== What you have to do ==
Retype the text lines of the data below word for word, leaving out the pictures.

== Dataset extract ==

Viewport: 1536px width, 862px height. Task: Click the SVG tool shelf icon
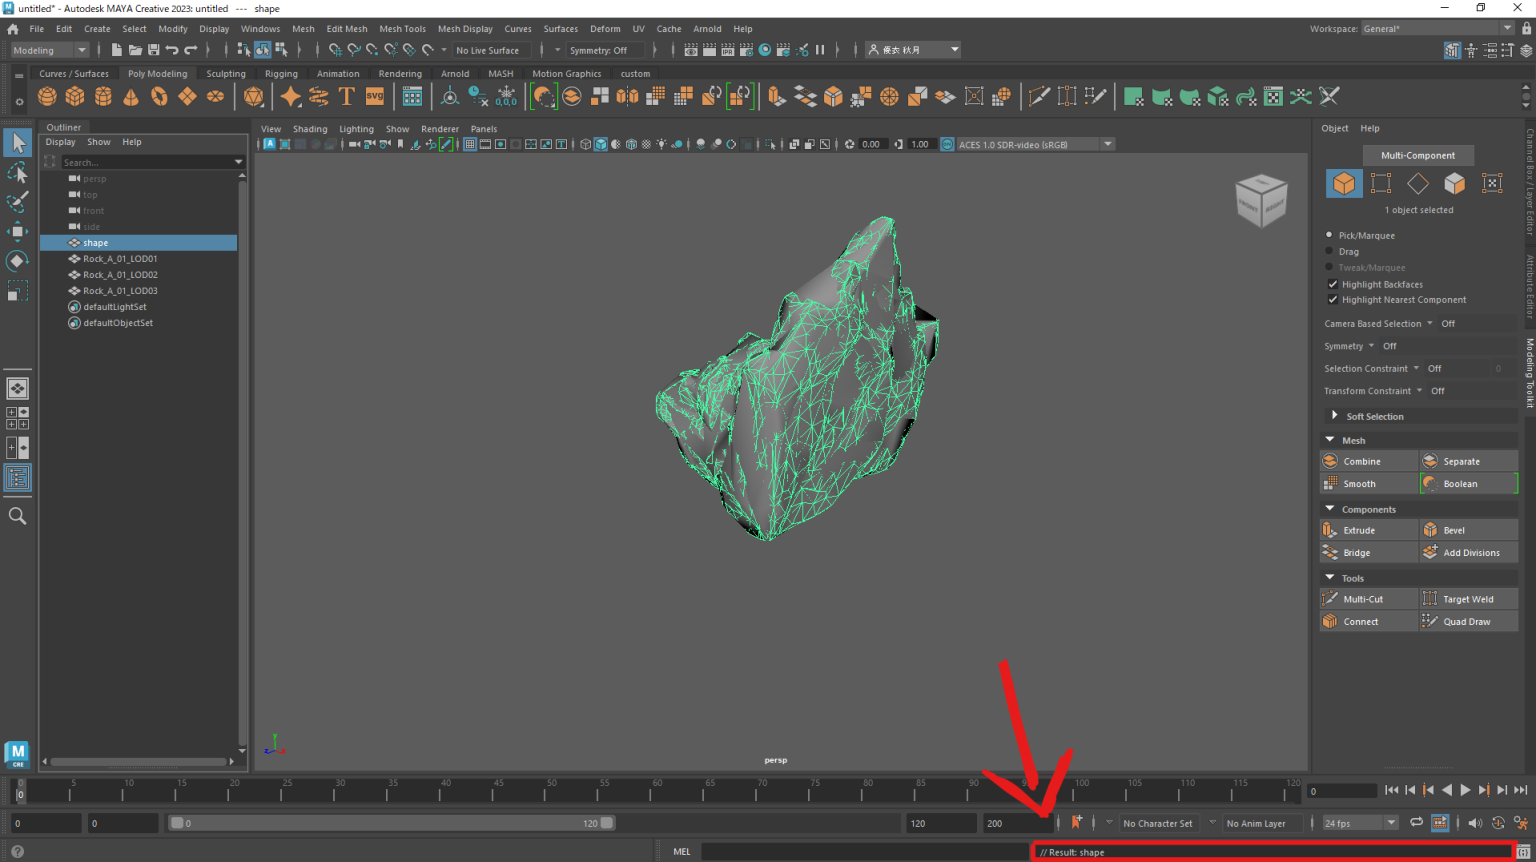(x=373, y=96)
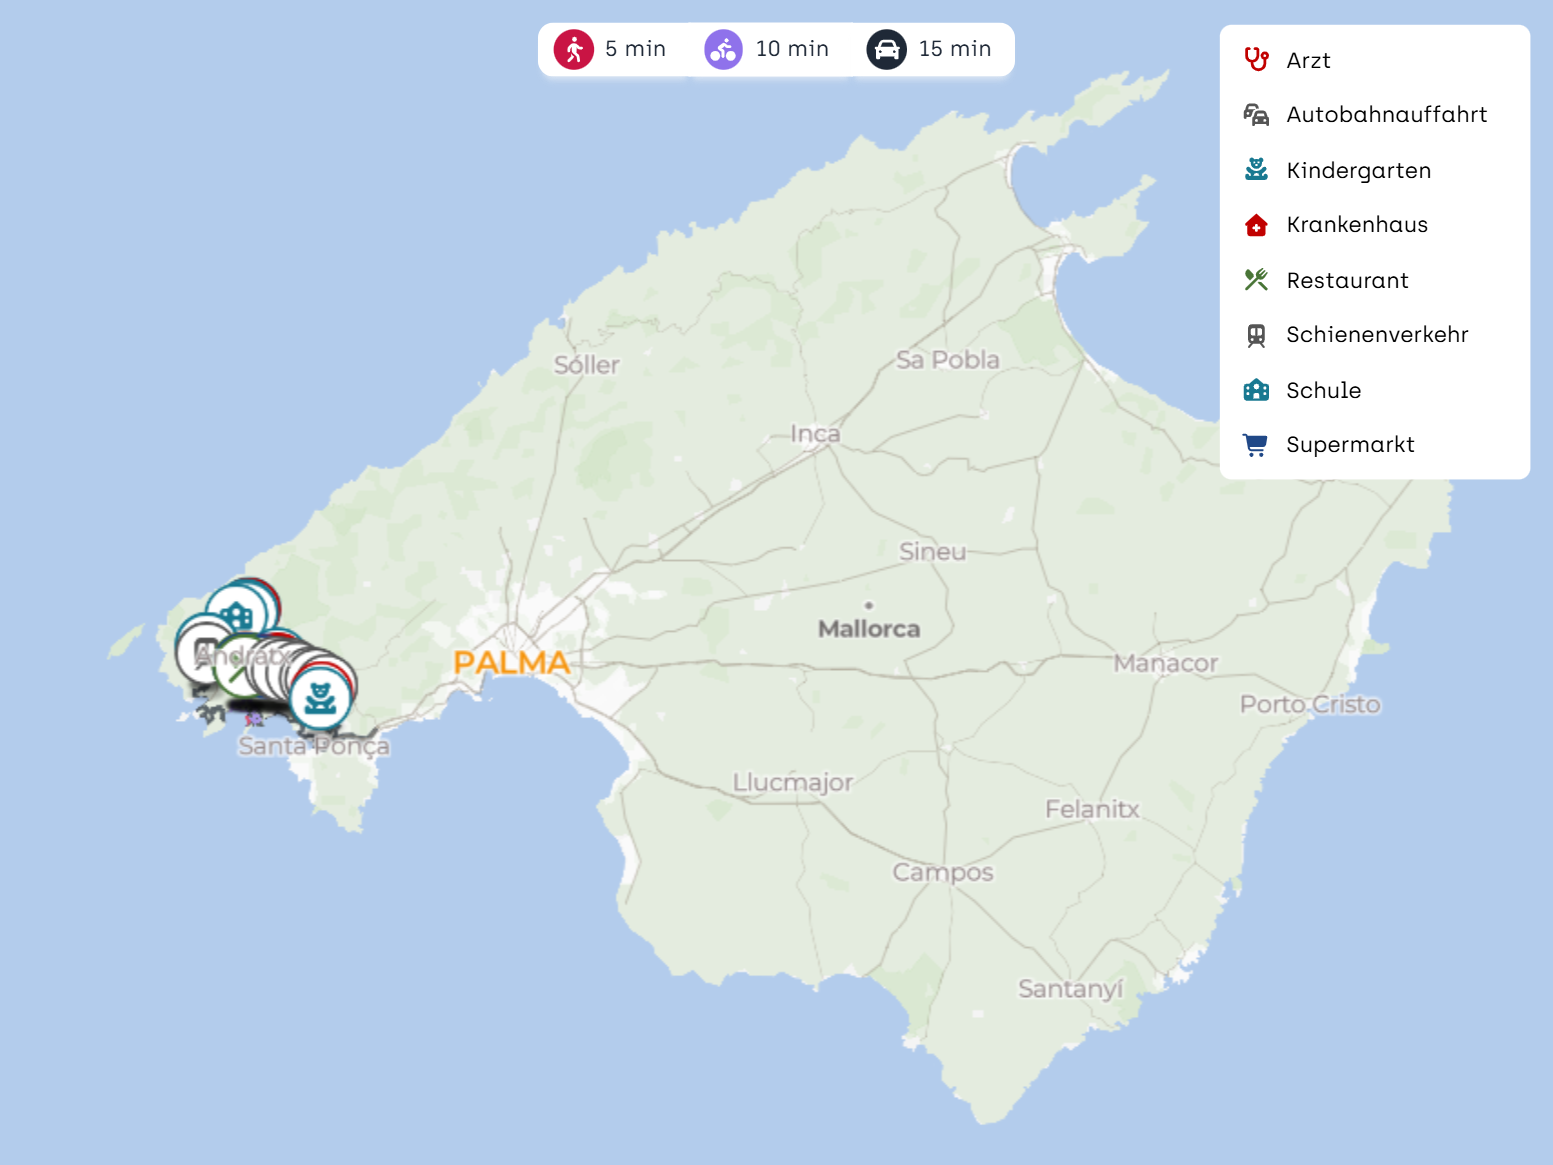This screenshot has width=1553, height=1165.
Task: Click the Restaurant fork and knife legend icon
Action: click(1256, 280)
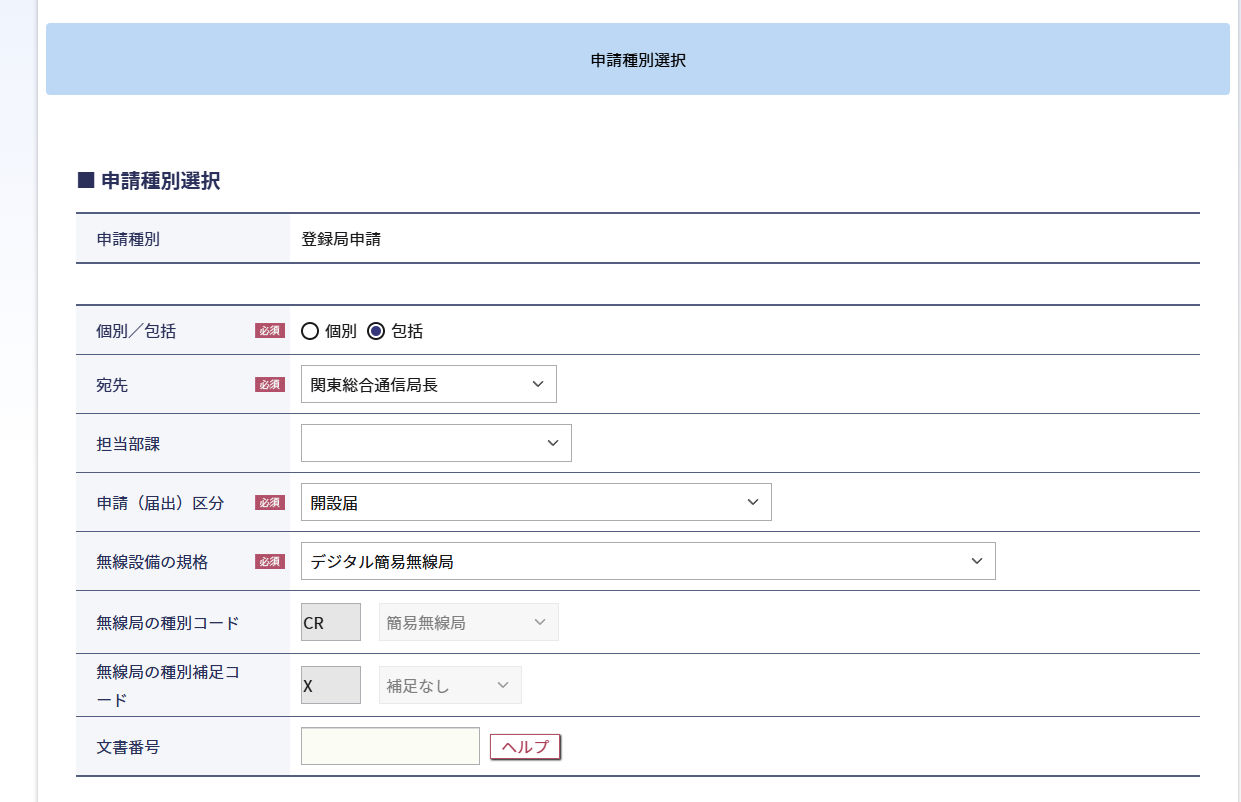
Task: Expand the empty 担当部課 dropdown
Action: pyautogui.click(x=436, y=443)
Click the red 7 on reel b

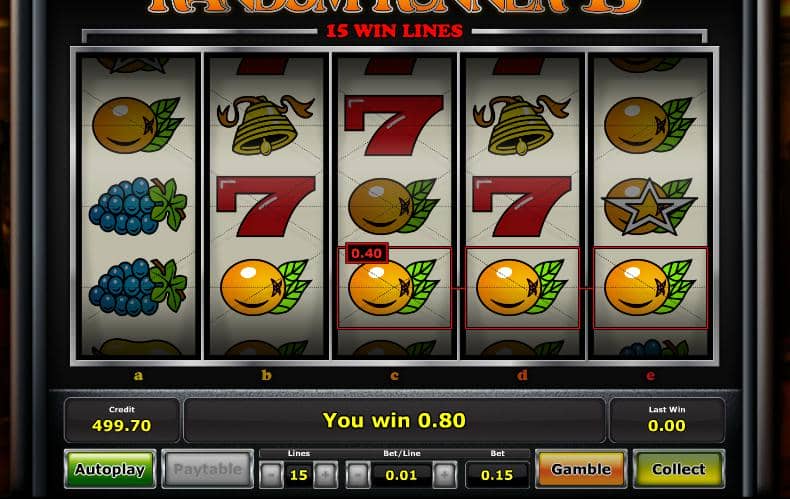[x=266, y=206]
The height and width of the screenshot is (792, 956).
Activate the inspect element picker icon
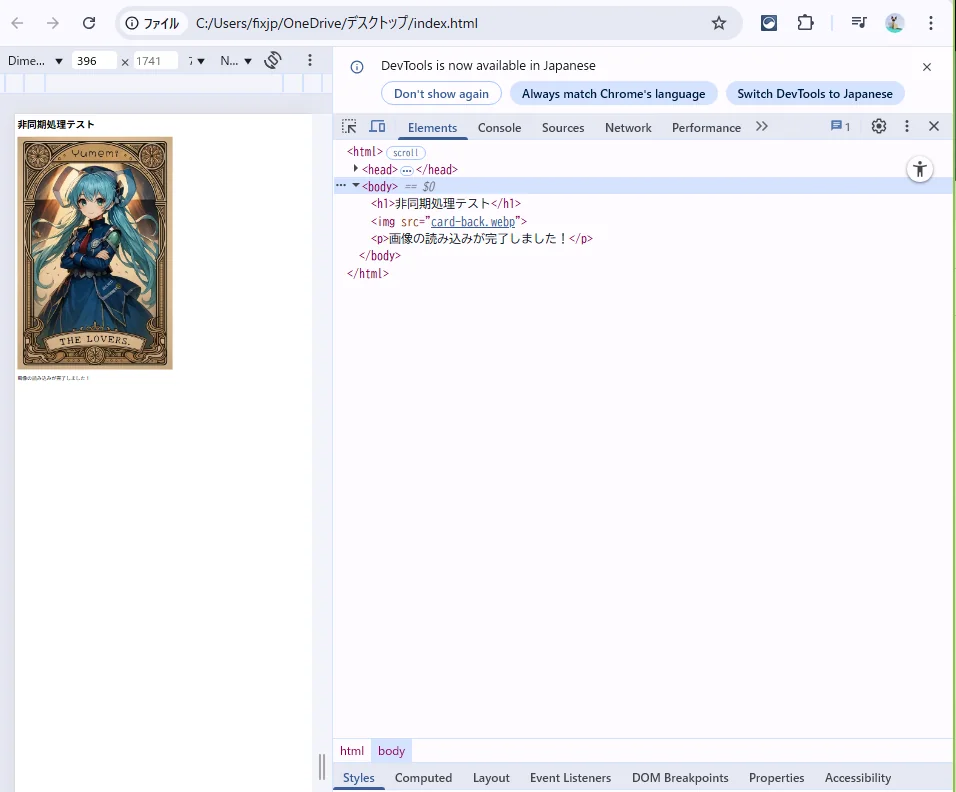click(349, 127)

== Solution to this problem ==
Viewport: 1536px width, 862px height. Task: Click the SVG tool shelf icon
(x=373, y=96)
This screenshot has width=1553, height=1165.
Task: Click the Restaurant fork and knife legend icon
Action: click(1256, 280)
Task: Expand the empty 担当部課 dropdown
Action: pyautogui.click(x=436, y=443)
Click the red 7 on reel b

[x=266, y=206]
The height and width of the screenshot is (792, 956).
Activate the inspect element picker icon
click(349, 127)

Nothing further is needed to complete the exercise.